In den Zwischenreichen wäre das sofort als Handwerksleistung anerkannt worden. Sechs Affen. Eine Mauer. Ein Loch. Keine Ausschreibung. Kein Nachtrag. Keine Verzögerung wegen Materialmangel. Das ist effizienter als die meisten öffentlichen Bauprojekte und vermutlich der Grund, warum die Affen anschließend nicht verhaftet, sondern nur gesucht wurden.
📜 Exklusiv: Die Satzung der Primaten-Maurerinnung
Erstens: Jede Mauer ist nur eine langsamere Tür
Wer genug Zeit, Nägel und Verachtung für Ziegel besitzt, akzeptiert keine baulichen Grenzen.
Zweitens: Mörtel ist keine Sicherheitsmaßnahme
Mörtel ist in der Affenordnung lediglich ein Vorschlag, den man mit den richtigen Fingern ablehnen kann.
Drittens: Fluchtwege müssen selbst geschaffen werden
Die Tempelaffen von Witten warten nicht auf Genehmigung.
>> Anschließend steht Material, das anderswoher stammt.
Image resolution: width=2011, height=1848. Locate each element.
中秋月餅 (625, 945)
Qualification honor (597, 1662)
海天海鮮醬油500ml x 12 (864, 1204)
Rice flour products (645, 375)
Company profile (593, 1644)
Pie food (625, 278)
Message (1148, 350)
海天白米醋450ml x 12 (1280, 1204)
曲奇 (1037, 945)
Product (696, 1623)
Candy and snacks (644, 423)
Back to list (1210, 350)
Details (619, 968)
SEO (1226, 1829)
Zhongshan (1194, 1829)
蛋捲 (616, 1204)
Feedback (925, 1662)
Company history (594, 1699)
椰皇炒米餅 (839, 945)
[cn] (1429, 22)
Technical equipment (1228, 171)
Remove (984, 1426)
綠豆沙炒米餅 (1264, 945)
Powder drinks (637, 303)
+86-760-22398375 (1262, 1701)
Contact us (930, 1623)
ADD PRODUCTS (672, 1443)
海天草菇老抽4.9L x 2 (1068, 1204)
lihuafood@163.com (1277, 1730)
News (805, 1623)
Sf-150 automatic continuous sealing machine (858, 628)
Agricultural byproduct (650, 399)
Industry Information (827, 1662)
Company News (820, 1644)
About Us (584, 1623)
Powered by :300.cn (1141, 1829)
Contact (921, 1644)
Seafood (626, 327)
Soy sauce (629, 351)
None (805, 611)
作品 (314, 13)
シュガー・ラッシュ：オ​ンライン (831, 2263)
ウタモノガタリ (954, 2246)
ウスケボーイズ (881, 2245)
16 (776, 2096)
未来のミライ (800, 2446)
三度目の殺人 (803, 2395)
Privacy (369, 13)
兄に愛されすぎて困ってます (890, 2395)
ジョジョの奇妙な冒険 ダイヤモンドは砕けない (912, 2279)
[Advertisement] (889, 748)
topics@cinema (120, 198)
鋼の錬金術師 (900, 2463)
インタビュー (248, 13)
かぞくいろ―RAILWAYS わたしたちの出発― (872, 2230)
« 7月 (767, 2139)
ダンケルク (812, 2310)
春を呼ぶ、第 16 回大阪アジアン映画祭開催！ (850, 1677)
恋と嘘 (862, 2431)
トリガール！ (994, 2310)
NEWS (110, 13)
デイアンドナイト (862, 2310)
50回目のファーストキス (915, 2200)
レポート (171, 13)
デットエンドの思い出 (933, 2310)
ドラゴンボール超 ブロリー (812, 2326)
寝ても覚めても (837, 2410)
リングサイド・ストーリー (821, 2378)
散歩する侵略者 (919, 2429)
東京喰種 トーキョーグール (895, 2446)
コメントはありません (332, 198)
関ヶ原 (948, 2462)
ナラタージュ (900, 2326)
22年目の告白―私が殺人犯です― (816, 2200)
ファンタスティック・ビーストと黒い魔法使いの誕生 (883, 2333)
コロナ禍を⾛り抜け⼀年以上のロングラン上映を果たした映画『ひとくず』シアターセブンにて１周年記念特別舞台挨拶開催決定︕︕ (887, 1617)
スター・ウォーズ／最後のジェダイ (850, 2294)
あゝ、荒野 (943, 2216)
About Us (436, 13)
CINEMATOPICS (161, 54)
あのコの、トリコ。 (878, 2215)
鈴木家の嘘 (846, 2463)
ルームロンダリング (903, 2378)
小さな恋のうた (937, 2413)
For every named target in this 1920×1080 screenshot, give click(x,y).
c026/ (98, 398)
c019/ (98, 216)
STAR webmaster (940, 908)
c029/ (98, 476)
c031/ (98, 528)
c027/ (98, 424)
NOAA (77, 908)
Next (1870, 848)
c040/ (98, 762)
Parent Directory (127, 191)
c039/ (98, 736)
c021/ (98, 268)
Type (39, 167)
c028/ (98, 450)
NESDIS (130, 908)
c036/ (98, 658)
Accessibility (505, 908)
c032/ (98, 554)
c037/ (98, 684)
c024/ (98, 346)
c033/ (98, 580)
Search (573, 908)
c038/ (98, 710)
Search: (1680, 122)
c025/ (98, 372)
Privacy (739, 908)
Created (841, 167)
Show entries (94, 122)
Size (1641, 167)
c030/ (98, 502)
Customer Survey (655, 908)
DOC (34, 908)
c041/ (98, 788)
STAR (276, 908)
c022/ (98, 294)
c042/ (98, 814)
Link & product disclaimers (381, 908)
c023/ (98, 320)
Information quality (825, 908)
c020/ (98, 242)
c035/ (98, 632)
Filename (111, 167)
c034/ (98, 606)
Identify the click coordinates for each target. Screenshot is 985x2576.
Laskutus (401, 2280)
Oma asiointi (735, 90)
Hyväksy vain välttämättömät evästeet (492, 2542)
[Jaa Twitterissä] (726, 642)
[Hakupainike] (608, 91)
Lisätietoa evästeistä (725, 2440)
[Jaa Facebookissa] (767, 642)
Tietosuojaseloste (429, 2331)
Sie schaffen Tatsachen mit Fuge, Kraft und stiller Rebellion.
Viertens: Ruhrgebietsbackstein ist Verhandlungsmaterial
Was Menschen Wand nennen, nennt die Primaten-Maurerinnung »noch nicht fertig diskutiert«.
Fünftens: Wer ausbricht, hat Feierabend
Nach erfolgreicher Maueröffnung steht jedem Mitglied ein Baum, ein Dach oder mindestens ein Privatgarten mit verwirrtem Besitzer zu.
🐵 Der kleine Freiheitsputsch an der Backsteinfront
Der Moosverhetzer hält fest: Wenn sechs Tempelaffen im Ruhrgebiet eine Mauer bearbeiten, ist das kein Zufall, sondern Baustellenlyrik mit Fell. Witten meldet damit nicht nur einen Ausbruch, sondern einen neuen Maßstab für Eigeninitiative. Während anderswo über Fachkräftemangel geklagt wird, haben sechs Rhesusaffen gezeigt, dass das Handwerk lebt.
Die Frage ist nur, wo sie als Nächstes auftauchen. Auf einem Garagendach? In einem Garten? Vor der Handwerkskammer mit der Forderung nach Anerkennung ausländischer Mörtelerfahrung? Sicher ist nur: Wer künftig in Witten eine Backsteinmauer sieht, sollte nicht fragen, ob sie hält. Sondern ob sie bereits von innen begutachtet wird.